Approximately two weeks ago, over dinner the economist Deirdre McCloskey told me that she had just returned from Ireland, from a conference that mixed economists with comedians.
I had no clue what to think about a conference for economists and comedians, but we had many other things to discuss so I don’t press her for more information.
But today I read Simon Kuper’s report on this “comedy economics festival”.

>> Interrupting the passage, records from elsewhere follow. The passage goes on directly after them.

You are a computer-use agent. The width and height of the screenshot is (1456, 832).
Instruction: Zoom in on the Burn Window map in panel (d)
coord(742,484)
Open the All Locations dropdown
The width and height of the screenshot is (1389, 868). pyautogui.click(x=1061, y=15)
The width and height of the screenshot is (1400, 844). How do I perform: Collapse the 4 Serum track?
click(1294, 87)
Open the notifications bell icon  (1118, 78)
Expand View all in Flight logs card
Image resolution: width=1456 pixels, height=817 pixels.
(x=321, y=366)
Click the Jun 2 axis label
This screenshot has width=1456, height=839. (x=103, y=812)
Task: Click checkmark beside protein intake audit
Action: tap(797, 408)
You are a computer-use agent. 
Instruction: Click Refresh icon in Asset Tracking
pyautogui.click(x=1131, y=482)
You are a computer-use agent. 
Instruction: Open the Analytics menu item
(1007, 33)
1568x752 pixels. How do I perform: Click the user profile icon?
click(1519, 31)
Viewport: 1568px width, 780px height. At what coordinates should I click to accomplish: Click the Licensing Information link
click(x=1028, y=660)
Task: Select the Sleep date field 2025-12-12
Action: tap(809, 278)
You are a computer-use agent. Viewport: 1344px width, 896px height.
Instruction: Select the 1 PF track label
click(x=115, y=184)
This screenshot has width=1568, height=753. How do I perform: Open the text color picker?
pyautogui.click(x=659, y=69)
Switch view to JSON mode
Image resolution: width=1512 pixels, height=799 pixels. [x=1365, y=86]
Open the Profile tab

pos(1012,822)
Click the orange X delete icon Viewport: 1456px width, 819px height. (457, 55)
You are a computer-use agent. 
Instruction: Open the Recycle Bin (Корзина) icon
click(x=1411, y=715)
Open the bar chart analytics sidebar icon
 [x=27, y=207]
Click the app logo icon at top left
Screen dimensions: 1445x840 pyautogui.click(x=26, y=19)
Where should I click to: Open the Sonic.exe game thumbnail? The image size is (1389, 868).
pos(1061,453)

Kuper: “Some of the speakers were big-shot American economists. But they came unpaid, and once in Kilkenny, far from global power, everyone shed their guru status. It’s such a small place that almost any pub you stumbled into, however far past midnight, was bulging with famous economists in T-shirts gabbing with ordinary punters. Most tickets to events cost from €5 to €15. This wasn’t a Goldman Sachs investors’ conference.
Kilkenomics’s founder, the Irish economist David McWilliams, calls it “bringing economics to the people”. Being Irish, he draws a parallel with Catholicism. “Economists,” he explains, “were like medieval priests who had a special relationship with God and spoke in Latin to the average punter, and said, ‘This is way above your head. Don’t worry about it.’”

(…)

“I’ve been to lots of festivals and conferences, but Kilkenomics may be the best. More than that: it felt like democracy. It recalled the 1960s “teach-ins” on American campuses. It reminded me of the proposal by Bruce Ackerman, Yale law professor, to sit ordinary people down with experts to talk through complicated issues like the Tobin tax or British membership of the European Union and actually change some minds. Kilkenomics could work far beyond Kilkenny.”

Kuper has a point; perhaps time has come again for teach-ins.
Also we may have learned that democracy without comedians doesn’t really work. You want democracy? First invite the comedians, then invite the experts, organize a teach-in, get drunk.